On this morning of a job interview, in the midst of a strange sense of dislocation from waking in an unfamiliar bed, after a night of odd dreams about a flooded landscape crumbling away under me, this quick post.

The current book is far from finished. Distressingly far, it sometimes seems. And yet, I can’t keep myself from turning my brain toward the next one.

Starting a new book is like going on a date with a promising someone you barely know. The idea is timid. It doesn’t want to reveal too much about itself too early.

And you. Not sure you want to be hurt again. Not sure you want to give up the independence you’ve known. Not sure how much of a future is in it.

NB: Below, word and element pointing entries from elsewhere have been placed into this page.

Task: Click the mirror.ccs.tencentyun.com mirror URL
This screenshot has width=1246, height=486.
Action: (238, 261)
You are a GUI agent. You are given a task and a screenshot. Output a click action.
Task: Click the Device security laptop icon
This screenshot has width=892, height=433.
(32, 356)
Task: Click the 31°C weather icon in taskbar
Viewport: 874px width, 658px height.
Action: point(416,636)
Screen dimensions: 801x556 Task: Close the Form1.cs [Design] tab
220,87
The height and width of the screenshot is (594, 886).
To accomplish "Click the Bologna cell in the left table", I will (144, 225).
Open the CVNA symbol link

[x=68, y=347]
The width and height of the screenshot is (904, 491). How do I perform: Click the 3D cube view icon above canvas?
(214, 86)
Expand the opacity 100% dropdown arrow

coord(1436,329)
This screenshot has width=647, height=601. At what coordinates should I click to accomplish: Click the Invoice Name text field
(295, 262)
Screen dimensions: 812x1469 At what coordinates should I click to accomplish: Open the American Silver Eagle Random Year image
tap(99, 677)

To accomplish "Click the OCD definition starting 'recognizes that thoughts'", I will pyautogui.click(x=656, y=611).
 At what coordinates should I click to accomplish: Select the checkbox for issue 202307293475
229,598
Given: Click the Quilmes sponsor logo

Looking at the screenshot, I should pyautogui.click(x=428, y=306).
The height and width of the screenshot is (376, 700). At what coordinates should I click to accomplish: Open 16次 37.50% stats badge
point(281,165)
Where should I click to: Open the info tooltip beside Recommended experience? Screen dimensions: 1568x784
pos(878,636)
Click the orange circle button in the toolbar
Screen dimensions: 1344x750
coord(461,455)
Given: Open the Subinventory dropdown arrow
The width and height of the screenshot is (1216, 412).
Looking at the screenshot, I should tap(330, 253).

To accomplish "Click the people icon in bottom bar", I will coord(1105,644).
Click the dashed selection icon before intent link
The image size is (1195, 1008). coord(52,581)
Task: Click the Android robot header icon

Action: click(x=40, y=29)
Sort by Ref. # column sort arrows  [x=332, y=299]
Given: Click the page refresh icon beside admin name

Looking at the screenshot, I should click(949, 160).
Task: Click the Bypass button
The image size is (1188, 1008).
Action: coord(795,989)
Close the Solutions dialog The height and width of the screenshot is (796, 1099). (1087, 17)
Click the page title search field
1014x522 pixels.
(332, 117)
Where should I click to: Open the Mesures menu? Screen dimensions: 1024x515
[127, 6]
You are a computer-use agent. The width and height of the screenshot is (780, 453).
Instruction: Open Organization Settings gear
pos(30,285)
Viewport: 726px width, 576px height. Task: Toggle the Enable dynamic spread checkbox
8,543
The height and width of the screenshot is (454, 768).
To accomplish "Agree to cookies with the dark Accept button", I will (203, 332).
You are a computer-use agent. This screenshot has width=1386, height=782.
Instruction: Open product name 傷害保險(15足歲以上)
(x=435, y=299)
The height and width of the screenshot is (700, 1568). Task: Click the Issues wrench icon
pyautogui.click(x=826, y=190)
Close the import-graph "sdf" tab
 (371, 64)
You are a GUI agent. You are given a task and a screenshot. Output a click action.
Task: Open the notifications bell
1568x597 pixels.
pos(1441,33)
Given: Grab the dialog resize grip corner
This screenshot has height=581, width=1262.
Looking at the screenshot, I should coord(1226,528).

You’re not sure you like one another. Not yet. You’re not sure of the track record of fidelity that this new possibility brings to the new opportunity. And still, you’re tempted to rush headlong into your feelings about it, embracing the things about it that you’ve already learned to love. Which would mean death to any tomorrow the idea might have.

There is a distance in it that all good sense tells you to avoid and every instinct tells you to ignore. This could be the one that works out absolutely right. This is the chance to take every learning of your life and put it to use. This is your chance to be the best you’ve ever been.

This is an all-new chance to be disappointed in a whole new way.

A confusing time. But promising. Exciting.

Oh, what the hell. I say go for it.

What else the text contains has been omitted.